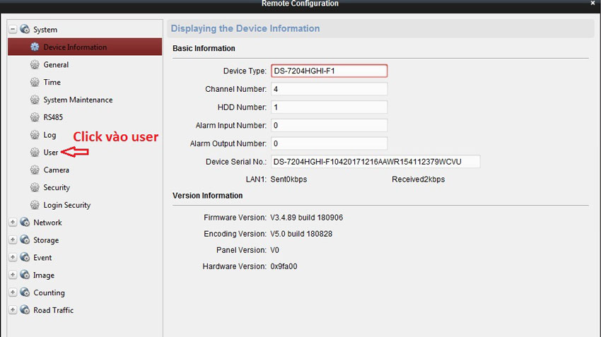The image size is (601, 337).
Task: Click the System Maintenance gear icon
Action: tap(35, 100)
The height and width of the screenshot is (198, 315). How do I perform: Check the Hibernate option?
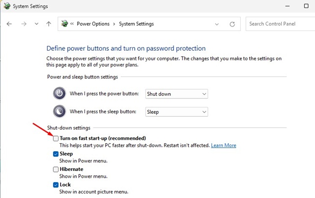click(x=56, y=169)
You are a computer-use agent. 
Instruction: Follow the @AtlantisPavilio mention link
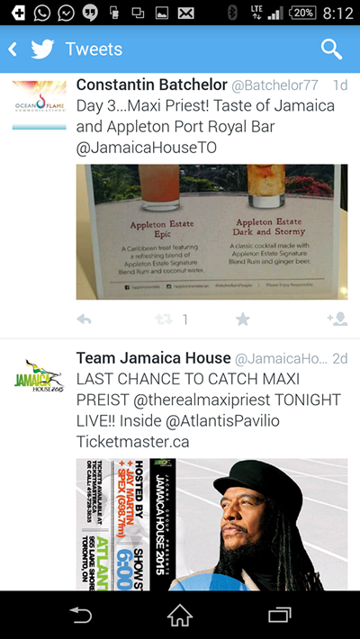(222, 421)
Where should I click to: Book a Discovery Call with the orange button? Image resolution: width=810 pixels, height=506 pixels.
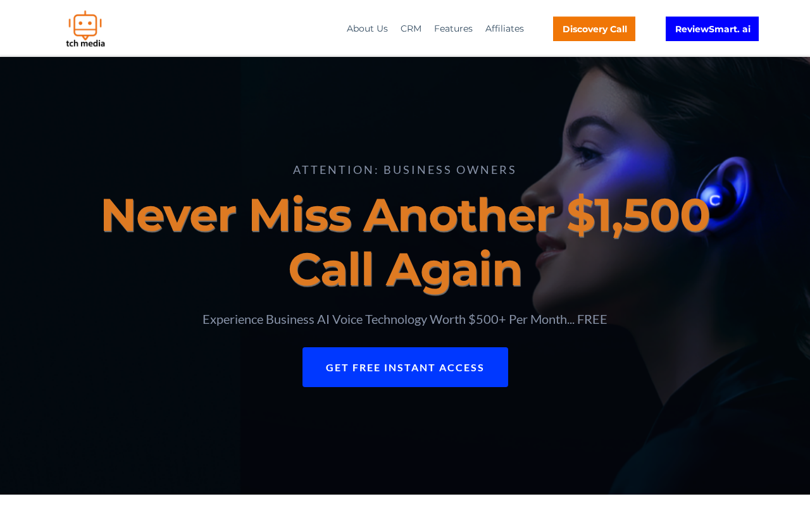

-- -- --

→ **Task objective**: Word-for-word restatement: every line from the one with "Instruction: Follow the" through the final line of the data, both ends included, pictures excluded.

→ **Written reply**:
Instruction: Follow the @AtlantisPavilio mention link
(222, 421)
Where should I click to: Book a Discovery Call with the orange button? Image resolution: width=810 pixels, height=506 pixels.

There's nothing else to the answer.